Colour for curlews by Renee Treml
Random House, 2013. ISBN 9781 74275 921 0.
(Age: 4+) Recommended. Picture book. Australian birds. Colour. Two
curlews take paint and an artist's paint brush and proceed to use
the colours in unexpected ways. With tubes of paint tucked under
their wings, they paint each other's eyes with yellow. The bowerbird
spies the tube of blue and paints himself with the colour he so
admires. The brolga grabs the red, the quails the red and yellow and
make orange the lorikeet the yellow and blue to make green, while
the doves mash many colours together to make purple. Each set of
birds grabs a different colour to adorn themselves with and some use
two colours to make another.

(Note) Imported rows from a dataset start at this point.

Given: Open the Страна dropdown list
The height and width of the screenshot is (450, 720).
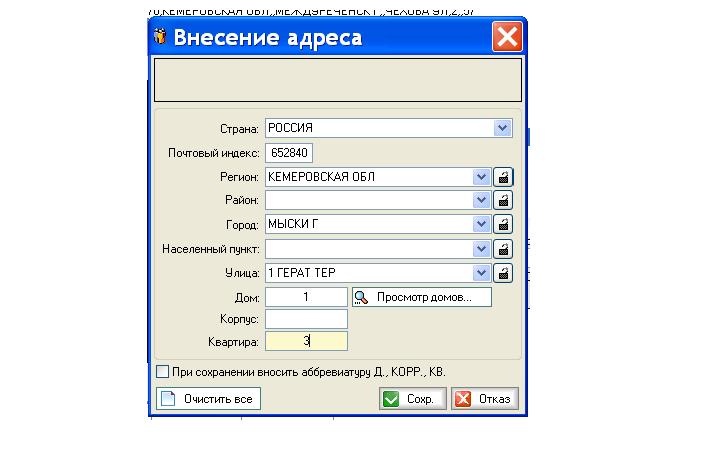Looking at the screenshot, I should pos(502,128).
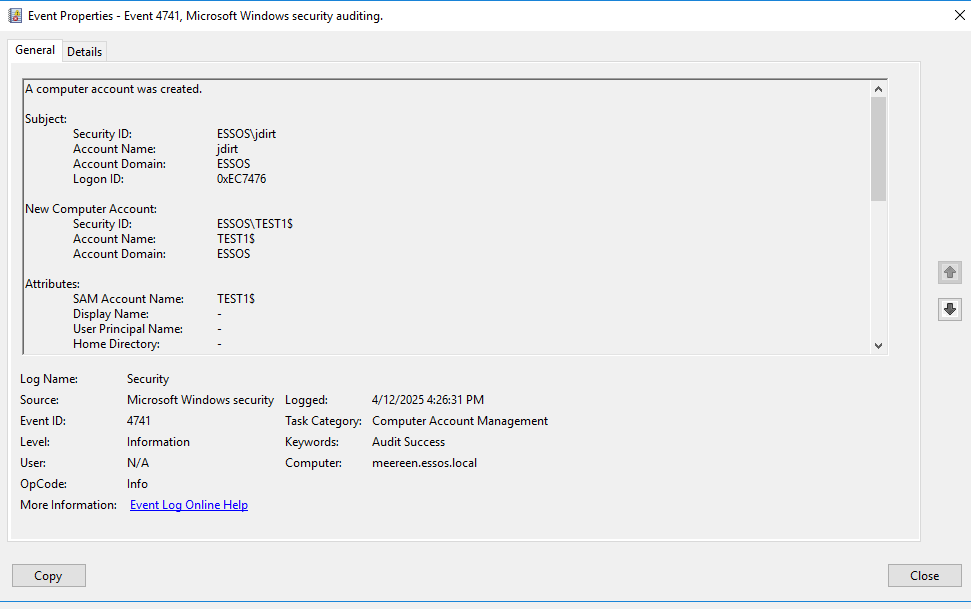This screenshot has width=971, height=609.
Task: Click the description box scrollbar thumb
Action: pos(878,148)

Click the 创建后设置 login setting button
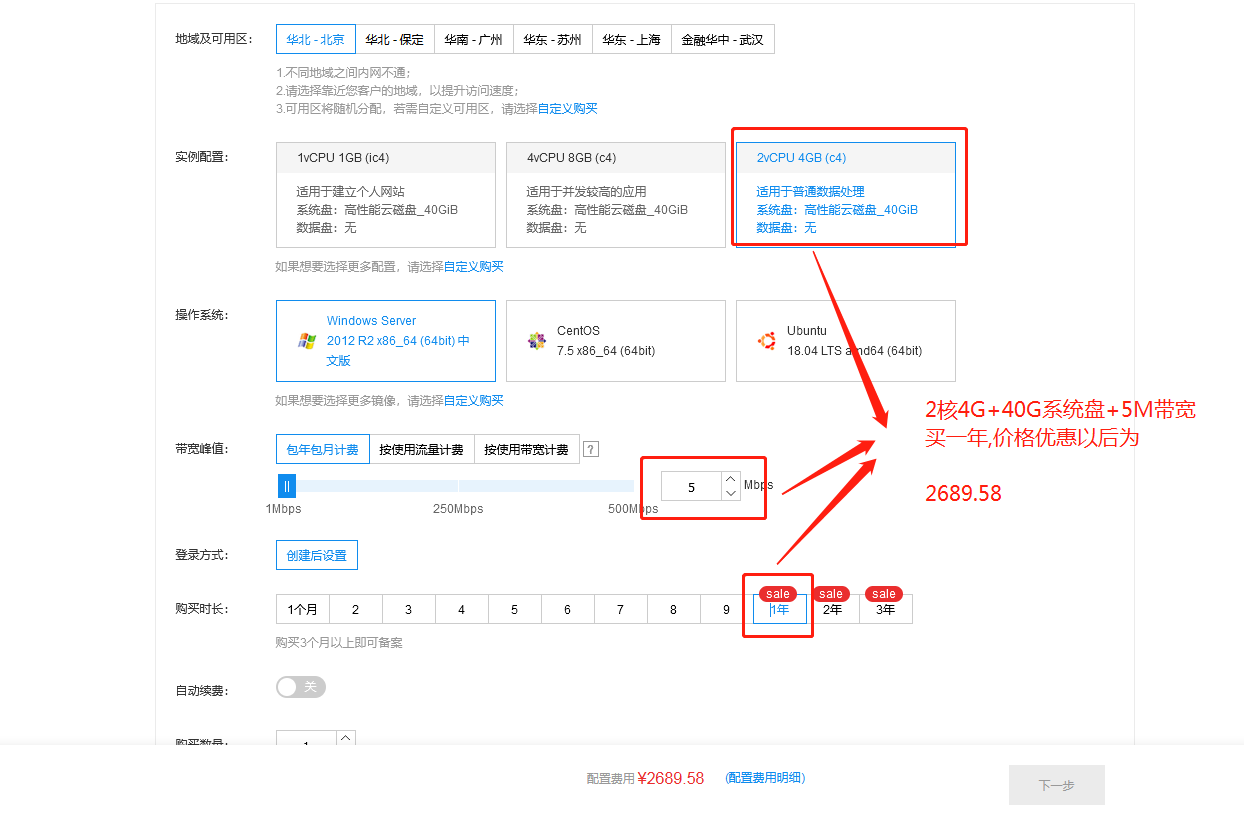(316, 554)
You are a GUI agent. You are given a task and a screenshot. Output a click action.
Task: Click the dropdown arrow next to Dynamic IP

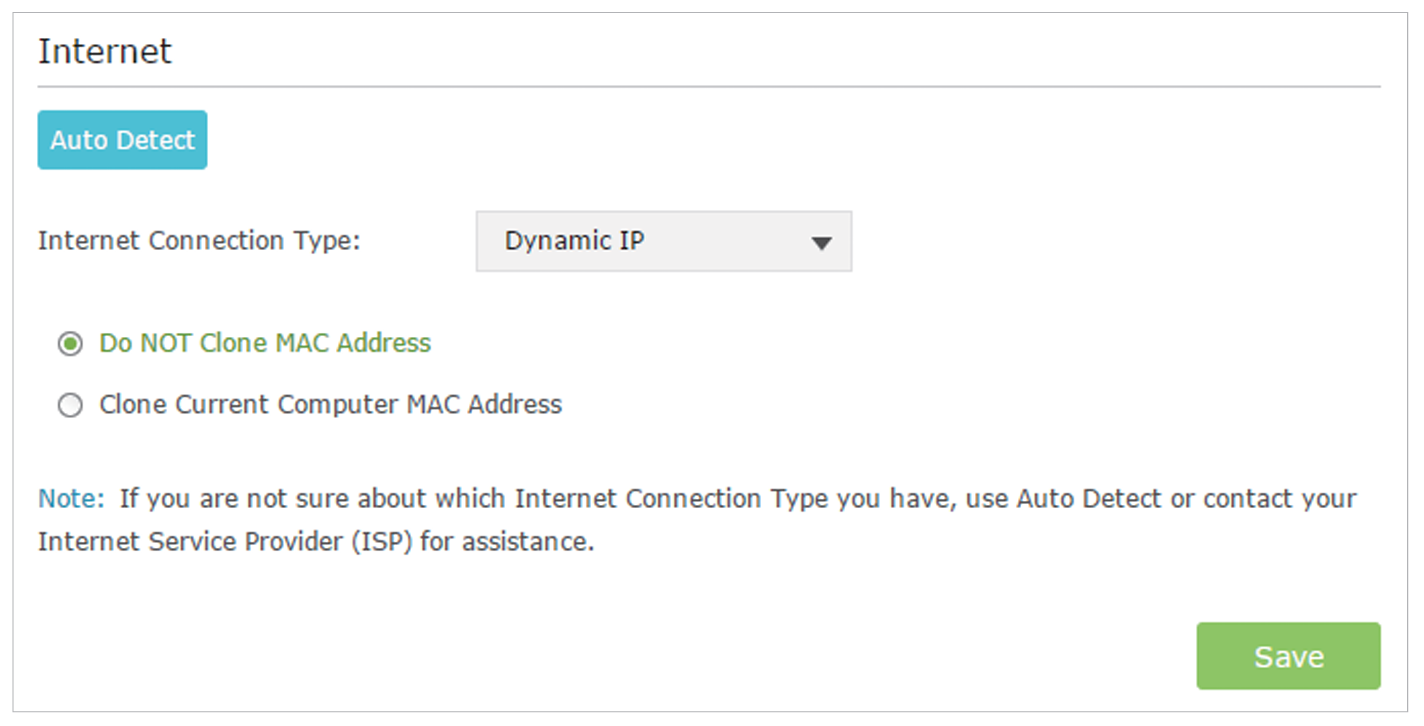820,241
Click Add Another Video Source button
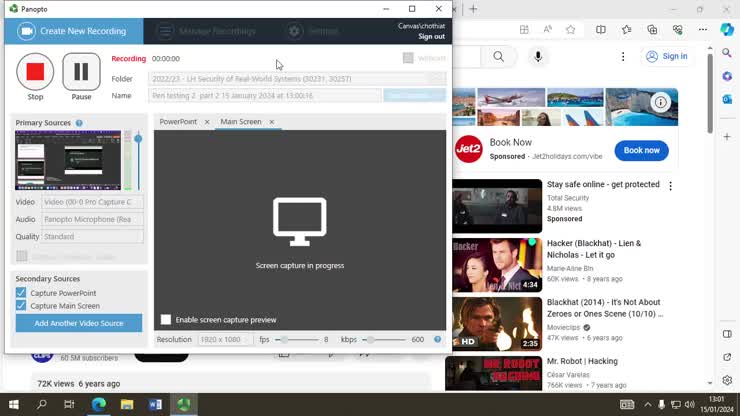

In the end the wombat rolls around in a
maze of colours making brown, his favourite colour and he goes to
sleep.
Told in verse form, the rhymes and rhythms of the words will keep
children and parents reading, as the story of the birds and the
colours mixes to a absorbing story of colour. Readers will love to
read of the variety of Australian birds and one animal, and the
colours they already are, comparing them with the colour they attach
to themselves after taking the paintbox. Various bird prints splash
across the pages as they tramp in the different colours. For a book
extolling the variety of colours and their names, along with
information at the end of the book about the birds presented, this
will be a well used addition to the class or home library.